This exercise requires an exact copy of each line from the one containing "Where should I" down to the last line below.

***** RECORDS

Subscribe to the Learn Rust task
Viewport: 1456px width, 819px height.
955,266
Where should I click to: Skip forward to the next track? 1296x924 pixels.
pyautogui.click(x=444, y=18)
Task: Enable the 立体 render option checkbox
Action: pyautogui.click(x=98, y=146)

**********

▶ [OUTPUT FOR THIS TASK]:
Where should I click to: Skip forward to the next track? 1296x924 pixels.
pyautogui.click(x=444, y=18)
Task: Enable the 立体 render option checkbox
Action: pyautogui.click(x=98, y=146)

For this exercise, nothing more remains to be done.